**RECORDS PROVIDED:**
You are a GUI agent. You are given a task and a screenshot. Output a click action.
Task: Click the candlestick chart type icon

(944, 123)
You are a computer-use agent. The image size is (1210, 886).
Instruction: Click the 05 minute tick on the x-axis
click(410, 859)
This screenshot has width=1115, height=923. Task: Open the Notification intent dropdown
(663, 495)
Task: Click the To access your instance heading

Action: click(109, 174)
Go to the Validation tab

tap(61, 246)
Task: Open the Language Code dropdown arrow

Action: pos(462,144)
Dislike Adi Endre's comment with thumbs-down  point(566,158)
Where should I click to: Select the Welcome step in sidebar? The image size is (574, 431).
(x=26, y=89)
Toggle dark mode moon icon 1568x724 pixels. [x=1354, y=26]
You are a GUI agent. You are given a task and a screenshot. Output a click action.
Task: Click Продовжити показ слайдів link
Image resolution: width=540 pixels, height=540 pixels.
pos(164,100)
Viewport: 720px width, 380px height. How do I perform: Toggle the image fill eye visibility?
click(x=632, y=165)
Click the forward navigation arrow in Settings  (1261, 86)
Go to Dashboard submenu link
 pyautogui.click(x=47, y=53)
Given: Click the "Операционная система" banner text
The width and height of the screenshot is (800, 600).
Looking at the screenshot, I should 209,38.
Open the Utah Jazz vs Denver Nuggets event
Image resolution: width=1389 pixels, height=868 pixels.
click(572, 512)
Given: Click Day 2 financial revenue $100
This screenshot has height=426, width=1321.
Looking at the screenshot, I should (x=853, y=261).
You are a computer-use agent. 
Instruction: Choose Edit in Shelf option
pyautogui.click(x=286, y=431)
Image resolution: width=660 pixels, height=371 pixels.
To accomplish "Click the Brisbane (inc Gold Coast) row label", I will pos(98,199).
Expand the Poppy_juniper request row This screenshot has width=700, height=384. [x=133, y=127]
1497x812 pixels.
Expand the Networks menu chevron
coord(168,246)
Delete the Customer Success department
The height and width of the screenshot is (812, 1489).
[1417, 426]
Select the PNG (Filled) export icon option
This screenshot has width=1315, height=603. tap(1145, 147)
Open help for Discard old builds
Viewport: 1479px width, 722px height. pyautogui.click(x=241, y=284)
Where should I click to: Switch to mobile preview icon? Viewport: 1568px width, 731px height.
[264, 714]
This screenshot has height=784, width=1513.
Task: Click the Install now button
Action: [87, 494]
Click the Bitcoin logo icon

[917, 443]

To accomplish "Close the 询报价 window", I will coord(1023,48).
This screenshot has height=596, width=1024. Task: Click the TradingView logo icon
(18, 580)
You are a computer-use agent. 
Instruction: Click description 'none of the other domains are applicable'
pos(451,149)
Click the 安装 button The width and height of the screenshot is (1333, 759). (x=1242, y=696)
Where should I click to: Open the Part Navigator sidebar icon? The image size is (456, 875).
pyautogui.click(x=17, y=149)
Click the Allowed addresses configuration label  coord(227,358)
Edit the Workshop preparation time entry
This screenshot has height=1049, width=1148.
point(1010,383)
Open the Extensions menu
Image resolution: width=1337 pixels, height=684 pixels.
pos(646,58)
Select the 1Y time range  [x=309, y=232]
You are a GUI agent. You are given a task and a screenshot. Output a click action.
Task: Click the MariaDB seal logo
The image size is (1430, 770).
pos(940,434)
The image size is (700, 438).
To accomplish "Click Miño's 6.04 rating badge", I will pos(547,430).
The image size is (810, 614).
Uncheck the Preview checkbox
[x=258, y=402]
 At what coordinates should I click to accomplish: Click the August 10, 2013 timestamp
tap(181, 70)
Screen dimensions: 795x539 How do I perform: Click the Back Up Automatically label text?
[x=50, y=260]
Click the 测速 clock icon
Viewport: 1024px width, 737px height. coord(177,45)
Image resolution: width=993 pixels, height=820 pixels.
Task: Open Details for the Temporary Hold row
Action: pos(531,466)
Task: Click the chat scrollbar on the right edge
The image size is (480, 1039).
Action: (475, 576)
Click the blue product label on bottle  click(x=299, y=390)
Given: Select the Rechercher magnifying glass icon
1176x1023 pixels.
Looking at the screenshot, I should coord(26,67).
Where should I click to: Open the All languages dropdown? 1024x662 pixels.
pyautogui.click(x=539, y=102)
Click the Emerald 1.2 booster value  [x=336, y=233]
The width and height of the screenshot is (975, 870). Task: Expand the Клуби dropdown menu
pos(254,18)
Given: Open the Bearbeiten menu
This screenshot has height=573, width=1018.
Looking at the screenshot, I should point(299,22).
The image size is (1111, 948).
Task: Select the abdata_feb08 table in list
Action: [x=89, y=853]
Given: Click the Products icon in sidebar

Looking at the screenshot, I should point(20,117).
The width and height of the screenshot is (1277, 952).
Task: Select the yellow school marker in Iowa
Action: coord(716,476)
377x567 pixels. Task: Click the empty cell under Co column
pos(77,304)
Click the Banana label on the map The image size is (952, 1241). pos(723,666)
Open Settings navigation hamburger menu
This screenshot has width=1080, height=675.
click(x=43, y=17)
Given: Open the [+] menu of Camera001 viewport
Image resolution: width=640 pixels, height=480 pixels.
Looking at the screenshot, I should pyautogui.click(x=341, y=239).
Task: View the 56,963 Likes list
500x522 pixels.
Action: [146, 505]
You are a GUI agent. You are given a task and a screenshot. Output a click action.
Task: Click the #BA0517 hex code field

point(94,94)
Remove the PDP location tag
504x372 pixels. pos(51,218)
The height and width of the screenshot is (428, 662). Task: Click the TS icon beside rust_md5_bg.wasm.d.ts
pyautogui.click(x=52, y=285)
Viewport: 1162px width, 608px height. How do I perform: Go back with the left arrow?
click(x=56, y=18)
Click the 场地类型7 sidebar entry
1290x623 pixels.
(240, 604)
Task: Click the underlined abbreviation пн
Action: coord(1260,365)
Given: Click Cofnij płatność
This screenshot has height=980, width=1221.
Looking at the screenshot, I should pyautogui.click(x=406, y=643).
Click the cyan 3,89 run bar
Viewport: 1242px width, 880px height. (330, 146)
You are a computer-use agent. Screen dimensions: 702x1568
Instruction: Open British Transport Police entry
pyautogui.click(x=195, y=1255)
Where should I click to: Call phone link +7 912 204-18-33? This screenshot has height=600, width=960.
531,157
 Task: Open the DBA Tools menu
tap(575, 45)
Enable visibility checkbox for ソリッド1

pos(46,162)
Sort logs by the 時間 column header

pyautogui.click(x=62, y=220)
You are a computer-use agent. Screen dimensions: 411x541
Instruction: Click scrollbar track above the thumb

**EXERCISE:**
Please return the data above exactly as given.

**ANSWER BOX:**
You are a GUI agent. You are given a task and a screenshot. Output a click action.
Task: Click the candlestick chart type icon

(944, 123)
You are a computer-use agent. The image size is (1210, 886).
Instruction: Click the 05 minute tick on the x-axis
click(410, 859)
This screenshot has width=1115, height=923. Task: Open the Notification intent dropdown
(663, 495)
Task: Click the To access your instance heading

Action: click(109, 174)
Go to the Validation tab

tap(61, 246)
Task: Open the Language Code dropdown arrow

Action: pos(462,144)
Dislike Adi Endre's comment with thumbs-down  point(566,158)
Where should I click to: Select the Welcome step in sidebar? The image size is (574, 431).
(x=26, y=89)
Toggle dark mode moon icon 1568x724 pixels. [x=1354, y=26]
You are a GUI agent. You are given a task and a screenshot. Output a click action.
Task: Click Продовжити показ слайдів link
Image resolution: width=540 pixels, height=540 pixels.
pos(164,100)
Viewport: 720px width, 380px height. How do I perform: Toggle the image fill eye visibility?
click(x=632, y=165)
Click the forward navigation arrow in Settings  (1261, 86)
Go to Dashboard submenu link
 pyautogui.click(x=47, y=53)
Given: Click the "Операционная система" banner text
The width and height of the screenshot is (800, 600).
Looking at the screenshot, I should 209,38.
Open the Utah Jazz vs Denver Nuggets event
Image resolution: width=1389 pixels, height=868 pixels.
click(572, 512)
Given: Click Day 2 financial revenue $100
This screenshot has height=426, width=1321.
Looking at the screenshot, I should (x=853, y=261).
You are a computer-use agent. 
Instruction: Choose Edit in Shelf option
pyautogui.click(x=286, y=431)
Image resolution: width=660 pixels, height=371 pixels.
To accomplish "Click the Brisbane (inc Gold Coast) row label", I will pos(98,199).
Expand the Poppy_juniper request row This screenshot has width=700, height=384. [x=133, y=127]
1497x812 pixels.
Expand the Networks menu chevron
coord(168,246)
Delete the Customer Success department
The height and width of the screenshot is (812, 1489).
[1417, 426]
Select the PNG (Filled) export icon option
This screenshot has width=1315, height=603. tap(1145, 147)
Open help for Discard old builds
Viewport: 1479px width, 722px height. pyautogui.click(x=241, y=284)
Where should I click to: Switch to mobile preview icon? Viewport: 1568px width, 731px height.
[264, 714]
This screenshot has height=784, width=1513.
Task: Click the Install now button
Action: [87, 494]
Click the Bitcoin logo icon

[917, 443]

To accomplish "Close the 询报价 window", I will coord(1023,48).
This screenshot has height=596, width=1024. Task: Click the TradingView logo icon
(18, 580)
You are a computer-use agent. 
Instruction: Click description 'none of the other domains are applicable'
pos(451,149)
Click the 安装 button The width and height of the screenshot is (1333, 759). (x=1242, y=696)
Where should I click to: Open the Part Navigator sidebar icon? The image size is (456, 875).
pyautogui.click(x=17, y=149)
Click the Allowed addresses configuration label  coord(227,358)
Edit the Workshop preparation time entry
This screenshot has height=1049, width=1148.
point(1010,383)
Open the Extensions menu
Image resolution: width=1337 pixels, height=684 pixels.
pos(646,58)
Select the 1Y time range  [x=309, y=232]
You are a GUI agent. You are given a task and a screenshot. Output a click action.
Task: Click the MariaDB seal logo
The image size is (1430, 770).
pos(940,434)
The image size is (700, 438).
To accomplish "Click Miño's 6.04 rating badge", I will pos(547,430).
The image size is (810, 614).
Uncheck the Preview checkbox
[x=258, y=402]
 At what coordinates should I click to accomplish: Click the August 10, 2013 timestamp
tap(181, 70)
Screen dimensions: 795x539 How do I perform: Click the Back Up Automatically label text?
[x=50, y=260]
Click the 测速 clock icon
Viewport: 1024px width, 737px height. coord(177,45)
Image resolution: width=993 pixels, height=820 pixels.
Task: Open Details for the Temporary Hold row
Action: pos(531,466)
Task: Click the chat scrollbar on the right edge
The image size is (480, 1039).
Action: (475, 576)
Click the blue product label on bottle  click(x=299, y=390)
Given: Select the Rechercher magnifying glass icon
1176x1023 pixels.
Looking at the screenshot, I should coord(26,67).
Where should I click to: Open the All languages dropdown? 1024x662 pixels.
pyautogui.click(x=539, y=102)
Click the Emerald 1.2 booster value  [x=336, y=233]
The width and height of the screenshot is (975, 870). Task: Expand the Клуби dropdown menu
pos(254,18)
Given: Open the Bearbeiten menu
This screenshot has height=573, width=1018.
Looking at the screenshot, I should point(299,22).
The image size is (1111, 948).
Task: Select the abdata_feb08 table in list
Action: [x=89, y=853]
Given: Click the Products icon in sidebar

Looking at the screenshot, I should point(20,117).
The width and height of the screenshot is (1277, 952).
Task: Select the yellow school marker in Iowa
Action: coord(716,476)
377x567 pixels. Task: Click the empty cell under Co column
pos(77,304)
Click the Banana label on the map The image size is (952, 1241). pos(723,666)
Open Settings navigation hamburger menu
This screenshot has width=1080, height=675.
click(x=43, y=17)
Given: Open the [+] menu of Camera001 viewport
Image resolution: width=640 pixels, height=480 pixels.
Looking at the screenshot, I should pyautogui.click(x=341, y=239).
Task: View the 56,963 Likes list
500x522 pixels.
Action: [146, 505]
You are a GUI agent. You are given a task and a screenshot. Output a click action.
Task: Click the #BA0517 hex code field

point(94,94)
Remove the PDP location tag
504x372 pixels. pos(51,218)
The height and width of the screenshot is (428, 662). Task: Click the TS icon beside rust_md5_bg.wasm.d.ts
pyautogui.click(x=52, y=285)
Viewport: 1162px width, 608px height. How do I perform: Go back with the left arrow?
click(x=56, y=18)
Click the 场地类型7 sidebar entry
1290x623 pixels.
(240, 604)
Task: Click the underlined abbreviation пн
Action: coord(1260,365)
Given: Click Cofnij płatność
This screenshot has height=980, width=1221.
Looking at the screenshot, I should pyautogui.click(x=406, y=643).
Click the cyan 3,89 run bar
Viewport: 1242px width, 880px height. (330, 146)
You are a computer-use agent. Screen dimensions: 702x1568
Instruction: Open British Transport Police entry
pyautogui.click(x=195, y=1255)
Where should I click to: Call phone link +7 912 204-18-33? This screenshot has height=600, width=960.
531,157
 Task: Open the DBA Tools menu
tap(575, 45)
Enable visibility checkbox for ソリッド1

pos(46,162)
Sort logs by the 時間 column header

pyautogui.click(x=62, y=220)
You are a computer-use agent. Screen dimensions: 411x541
Instruction: Click scrollbar track above the thumb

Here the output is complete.